An agent has a certain amount of foresight, ability to correctly model the future and the way current actions affect that future. Selection towards things other than more power use up the limited bits of optimization it has to narrow the future, and this trades off against power-seeking in a way which means given competition you tend to be left with only agents which care terminally about power (even though depending on environment, they might express other preferences).
Consequentialists tend to be able to get the the consequence of their future selfs controlling more of reality, power-seekers tend to win power-seeking games, as a multi-scale phenomena both between agents, subagents or circuits in a NN, and superorganisms.

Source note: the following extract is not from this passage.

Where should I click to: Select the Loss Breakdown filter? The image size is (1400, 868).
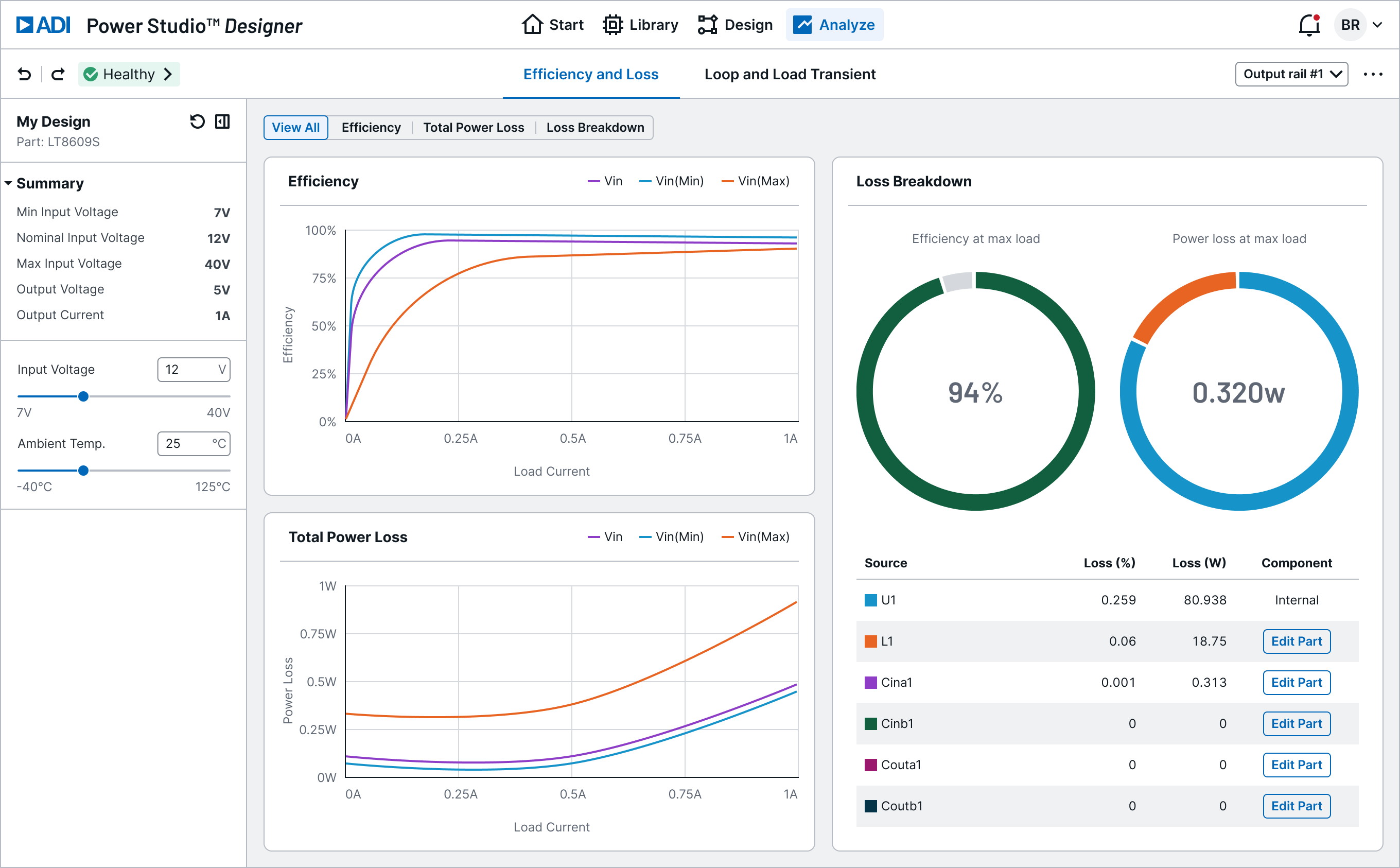(595, 128)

Discovering Agents-style model possible futures and select current actions based on which futures you prefer.
In Emergence of Simulators and Agents, my AISC collaborators and I suggested that whether consequentialist or simulator-like cognition (which one could describe as a subcategory of process-based reasoning) emerges depends critically on environmental and training conditions, particularly the “feedback gap” (the delay, uncertainty, or inference depth between action and feedback). Large feedback gaps select for instrumental reasoning and power-seeking; small feedback gaps select for imitation and compression. As examples, LLMs are trained primarily via SSL (minimal feedback gap) and display predominantly simulator-like behavior, whereas RL-trained AlphaZero is clearly agentic.
The dynamic you describe of patterns steering toward states where they have more steering capacity outcompeting other patterns is real, but may be context dependent. If so, CCCT requires both: (1) the conditions for consequentialist reasoning being advantageous being inevitable and (2) consequentialism being inevitable given those conditions.

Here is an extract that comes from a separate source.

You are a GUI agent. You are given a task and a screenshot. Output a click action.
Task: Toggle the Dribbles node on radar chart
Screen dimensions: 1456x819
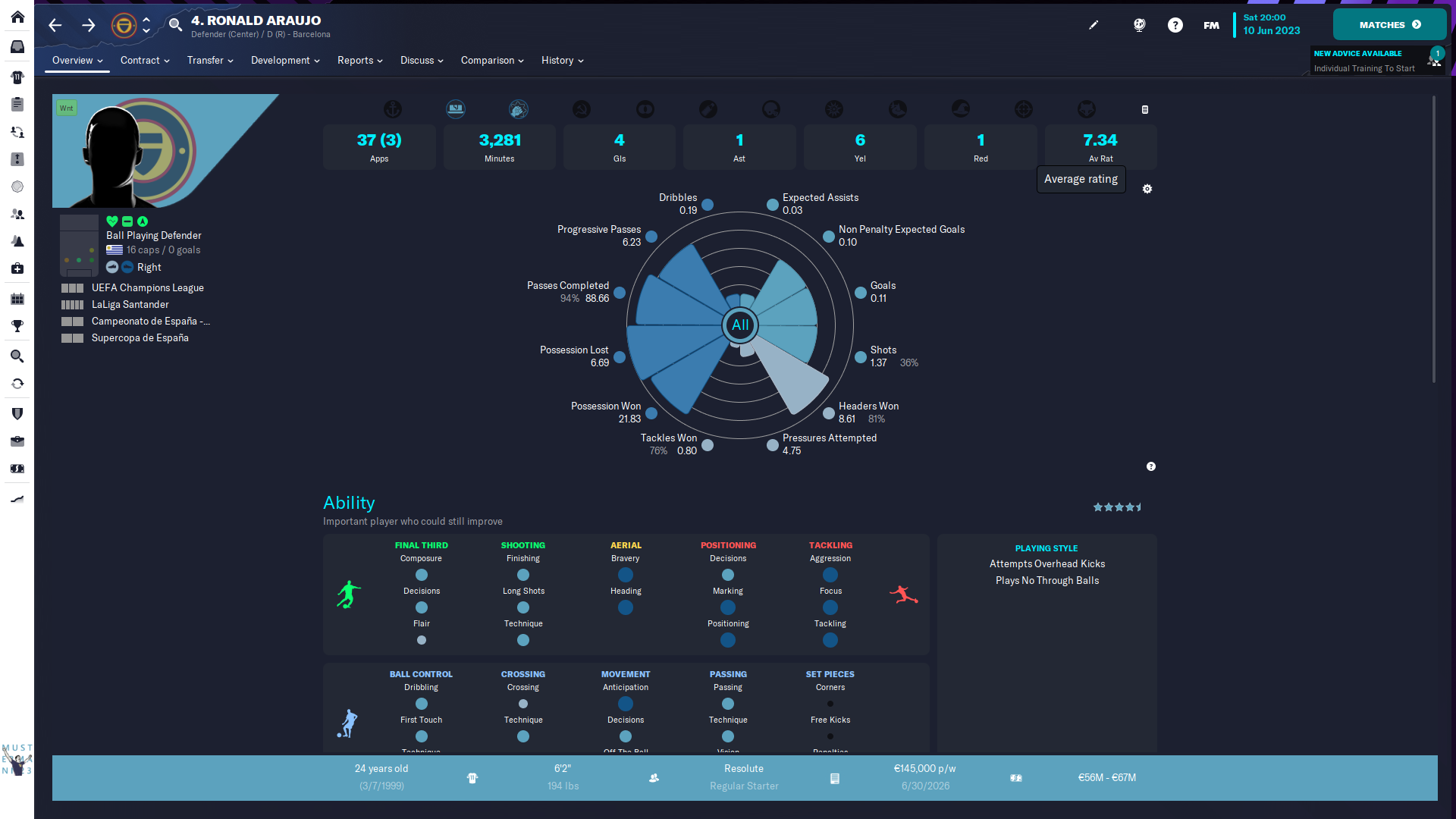point(708,205)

Claim 1, regarding conditions, is the part that needs defending. The “consequentialism is inevitable” argument requires showing either:
Market/competitive forces will inevitably push toward large-feedback-gap deployments (agentic AI doing long-horizon tasks), or
Even in small-feedback-gap contexts, consequentialist subpatterns will somehow emerge and take over.
Without establishing one of these (1 seems plausible to me, but that’s an intuitive claim), the convergence thesis describes a risk contingent on our choices, not an inevitability. Of course, process-based reasoning is not the same as “safe” by any means, but that shifts the terrain of the argument.
Nice! This seems like a fun empirical angle on the thing. My guess is that this likely measures the speed of decay towards consequentialism, rather than whether it’s happening at all, but it’s neat to see some of the parameters you’d first want to test just show right up.
I expect #2 from your list is likely true, and maybe viable to prove some version of mathematically. In particular, I expect even simulator-like training processes to over time select for CCCT style dynamics through iterations of which training data from one model makes it to the next model.
I think #1 is not going to be true in the “can prove this happens universally” sense, some civilizations can co-ordinate. But I do expect it’s highly convergent for systems dynamics reasons, and expect virtually all actual rollouts of earth-like civilizations to end up doing it.